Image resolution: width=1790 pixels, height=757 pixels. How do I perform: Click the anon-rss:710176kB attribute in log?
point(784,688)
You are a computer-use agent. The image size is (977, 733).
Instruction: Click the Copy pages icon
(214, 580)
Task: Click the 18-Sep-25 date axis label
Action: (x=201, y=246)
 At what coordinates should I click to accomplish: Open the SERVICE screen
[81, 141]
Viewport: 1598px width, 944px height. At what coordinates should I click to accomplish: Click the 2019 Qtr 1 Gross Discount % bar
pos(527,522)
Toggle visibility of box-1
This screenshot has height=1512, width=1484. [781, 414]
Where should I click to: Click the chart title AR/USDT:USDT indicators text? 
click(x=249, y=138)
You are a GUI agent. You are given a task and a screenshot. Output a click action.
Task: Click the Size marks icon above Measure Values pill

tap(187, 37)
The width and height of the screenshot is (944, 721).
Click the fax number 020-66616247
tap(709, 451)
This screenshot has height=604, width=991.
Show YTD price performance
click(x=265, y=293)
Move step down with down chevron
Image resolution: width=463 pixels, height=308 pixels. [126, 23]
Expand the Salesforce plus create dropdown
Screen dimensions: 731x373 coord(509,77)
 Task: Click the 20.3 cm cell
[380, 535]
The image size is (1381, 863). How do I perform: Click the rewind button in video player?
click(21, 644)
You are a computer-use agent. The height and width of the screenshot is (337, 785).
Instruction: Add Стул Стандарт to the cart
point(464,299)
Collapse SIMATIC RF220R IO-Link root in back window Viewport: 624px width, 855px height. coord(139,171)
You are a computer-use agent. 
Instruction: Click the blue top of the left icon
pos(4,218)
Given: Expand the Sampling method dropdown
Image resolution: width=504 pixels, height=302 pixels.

= Task to carry out =
Render every line of the records above as a Markdown table with the columns Row and Line, numbering each row and skipping blank lines.

= Output for this exercise =
| Row | Line |
|---|---|
| 1 | Image resolution: width=1790 pixels, height=757 pixels. How do I perform: Click the anon-rss:710176kB attribute in log? |
| 2 | point(784,688) |
| 3 | You are a computer-use agent. The image size is (977, 733). |
| 4 | Instruction: Click the Copy pages icon |
| 5 | (214, 580) |
| 6 | Task: Click the 18-Sep-25 date axis label |
| 7 | Action: (x=201, y=246) |
| 8 |  At what coordinates should I click to accomplish: Open the SERVICE screen |
| 9 | [81, 141] |
| 10 | Viewport: 1598px width, 944px height. At what coordinates should I click to accomplish: Click the 2019 Qtr 1 Gross Discount % bar |
| 11 | pos(527,522) |
| 12 | Toggle visibility of box-1 |
| 13 | This screenshot has height=1512, width=1484. [781, 414] |
| 14 | Where should I click to: Click the chart title AR/USDT:USDT indicators text?  |
| 15 | click(x=249, y=138) |
| 16 | You are a GUI agent. You are given a task and a screenshot. Output a click action. |
| 17 | Task: Click the Size marks icon above Measure Values pill |
| 18 | tap(187, 37) |
| 19 | The width and height of the screenshot is (944, 721). |
| 20 | Click the fax number 020-66616247 |
| 21 | tap(709, 451) |
| 22 | This screenshot has height=604, width=991. |
| 23 | Show YTD price performance |
| 24 | click(x=265, y=293) |
| 25 | Move step down with down chevron |
| 26 | Image resolution: width=463 pixels, height=308 pixels. [126, 23] |
| 27 | Expand the Salesforce plus create dropdown |
| 28 | Screen dimensions: 731x373 coord(509,77) |
| 29 |  Task: Click the 20.3 cm cell |
| 30 | [380, 535] |
| 31 | The image size is (1381, 863). How do I perform: Click the rewind button in video player? |
| 32 | click(21, 644) |
| 33 | You are a computer-use agent. The height and width of the screenshot is (337, 785). |
| 34 | Instruction: Add Стул Стандарт to the cart |
| 35 | point(464,299) |
| 36 | Collapse SIMATIC RF220R IO-Link root in back window Viewport: 624px width, 855px height. coord(139,171) |
| 37 | You are a computer-use agent.  |
| 38 | Instruction: Click the blue top of the left icon |
| 39 | pos(4,218) |
| 40 | Given: Expand the Sampling method dropdown |
| 41 | Image resolution: width=504 pixels, height=302 pixels. |